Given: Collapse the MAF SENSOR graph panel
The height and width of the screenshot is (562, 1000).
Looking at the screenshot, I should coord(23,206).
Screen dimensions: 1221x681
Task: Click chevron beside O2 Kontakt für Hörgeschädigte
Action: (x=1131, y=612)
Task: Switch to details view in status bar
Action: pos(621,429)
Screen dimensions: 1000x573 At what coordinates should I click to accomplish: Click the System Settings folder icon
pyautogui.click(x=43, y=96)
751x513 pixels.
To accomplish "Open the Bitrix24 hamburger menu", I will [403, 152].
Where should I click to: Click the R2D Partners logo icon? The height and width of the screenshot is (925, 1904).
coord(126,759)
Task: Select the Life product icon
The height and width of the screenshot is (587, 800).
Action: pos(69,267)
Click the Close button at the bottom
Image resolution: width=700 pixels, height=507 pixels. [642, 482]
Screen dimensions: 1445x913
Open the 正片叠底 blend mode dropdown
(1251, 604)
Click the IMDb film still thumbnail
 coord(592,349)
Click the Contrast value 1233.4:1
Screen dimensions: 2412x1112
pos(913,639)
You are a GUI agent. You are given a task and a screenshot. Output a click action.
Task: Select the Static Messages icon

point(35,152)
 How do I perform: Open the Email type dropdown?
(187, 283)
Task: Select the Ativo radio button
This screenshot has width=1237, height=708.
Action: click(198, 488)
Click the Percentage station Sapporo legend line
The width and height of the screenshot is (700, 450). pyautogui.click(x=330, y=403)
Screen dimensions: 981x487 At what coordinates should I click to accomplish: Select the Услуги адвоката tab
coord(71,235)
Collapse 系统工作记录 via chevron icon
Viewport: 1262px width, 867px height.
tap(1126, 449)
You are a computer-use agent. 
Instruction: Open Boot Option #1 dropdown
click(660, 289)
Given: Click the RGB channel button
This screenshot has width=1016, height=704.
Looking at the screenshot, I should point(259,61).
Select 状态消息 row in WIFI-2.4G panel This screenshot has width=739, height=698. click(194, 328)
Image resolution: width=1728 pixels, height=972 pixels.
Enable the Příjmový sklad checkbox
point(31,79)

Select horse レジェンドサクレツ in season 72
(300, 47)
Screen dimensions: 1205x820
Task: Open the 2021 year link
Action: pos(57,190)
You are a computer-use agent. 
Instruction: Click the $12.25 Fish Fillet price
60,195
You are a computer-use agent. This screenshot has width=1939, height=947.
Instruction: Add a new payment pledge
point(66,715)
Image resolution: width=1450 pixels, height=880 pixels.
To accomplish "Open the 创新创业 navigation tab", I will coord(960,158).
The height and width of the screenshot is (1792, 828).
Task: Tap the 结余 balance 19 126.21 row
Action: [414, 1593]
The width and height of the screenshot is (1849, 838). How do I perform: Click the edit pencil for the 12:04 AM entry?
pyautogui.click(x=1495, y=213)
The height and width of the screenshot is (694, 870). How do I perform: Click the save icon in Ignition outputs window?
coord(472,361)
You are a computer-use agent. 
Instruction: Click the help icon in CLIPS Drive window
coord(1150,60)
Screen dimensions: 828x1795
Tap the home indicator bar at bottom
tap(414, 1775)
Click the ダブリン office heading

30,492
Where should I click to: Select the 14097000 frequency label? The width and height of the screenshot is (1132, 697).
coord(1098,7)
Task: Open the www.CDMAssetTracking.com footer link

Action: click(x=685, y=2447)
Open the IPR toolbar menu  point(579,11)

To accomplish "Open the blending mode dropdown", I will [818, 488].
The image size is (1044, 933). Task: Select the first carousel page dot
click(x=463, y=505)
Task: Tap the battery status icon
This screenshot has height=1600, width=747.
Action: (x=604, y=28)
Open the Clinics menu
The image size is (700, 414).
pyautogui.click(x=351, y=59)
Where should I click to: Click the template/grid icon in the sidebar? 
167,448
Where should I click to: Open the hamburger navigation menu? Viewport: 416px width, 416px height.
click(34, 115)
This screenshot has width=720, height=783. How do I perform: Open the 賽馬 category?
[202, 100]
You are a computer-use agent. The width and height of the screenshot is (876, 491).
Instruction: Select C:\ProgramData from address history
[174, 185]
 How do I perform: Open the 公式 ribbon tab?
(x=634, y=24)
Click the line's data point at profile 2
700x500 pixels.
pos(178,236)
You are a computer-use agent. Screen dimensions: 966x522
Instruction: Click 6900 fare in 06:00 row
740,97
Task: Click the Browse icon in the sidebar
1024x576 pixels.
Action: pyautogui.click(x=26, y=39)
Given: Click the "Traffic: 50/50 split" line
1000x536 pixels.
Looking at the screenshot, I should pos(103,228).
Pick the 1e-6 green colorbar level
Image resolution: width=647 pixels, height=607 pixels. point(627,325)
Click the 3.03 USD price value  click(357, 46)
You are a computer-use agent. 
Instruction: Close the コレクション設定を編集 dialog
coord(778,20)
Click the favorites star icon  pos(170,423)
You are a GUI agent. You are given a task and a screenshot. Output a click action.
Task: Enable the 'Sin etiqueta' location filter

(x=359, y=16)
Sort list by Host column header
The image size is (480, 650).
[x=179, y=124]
※ ※ ※
→ **YOUR GOAL**
Word for word, restate the lines above from the line containing "Screen dimensions: 828x1795" through the line containing "Task: Tap the battery status icon", with both included and nothing else.

→ **SOLVED PROBLEM**
Screen dimensions: 828x1795
Tap the home indicator bar at bottom
tap(414, 1775)
Click the ダブリン office heading

30,492
Where should I click to: Select the 14097000 frequency label? The width and height of the screenshot is (1132, 697).
coord(1098,7)
Task: Open the www.CDMAssetTracking.com footer link

Action: click(x=685, y=2447)
Open the IPR toolbar menu  point(579,11)

To accomplish "Open the blending mode dropdown", I will [818, 488].
The image size is (1044, 933). Task: Select the first carousel page dot
click(x=463, y=505)
Task: Tap the battery status icon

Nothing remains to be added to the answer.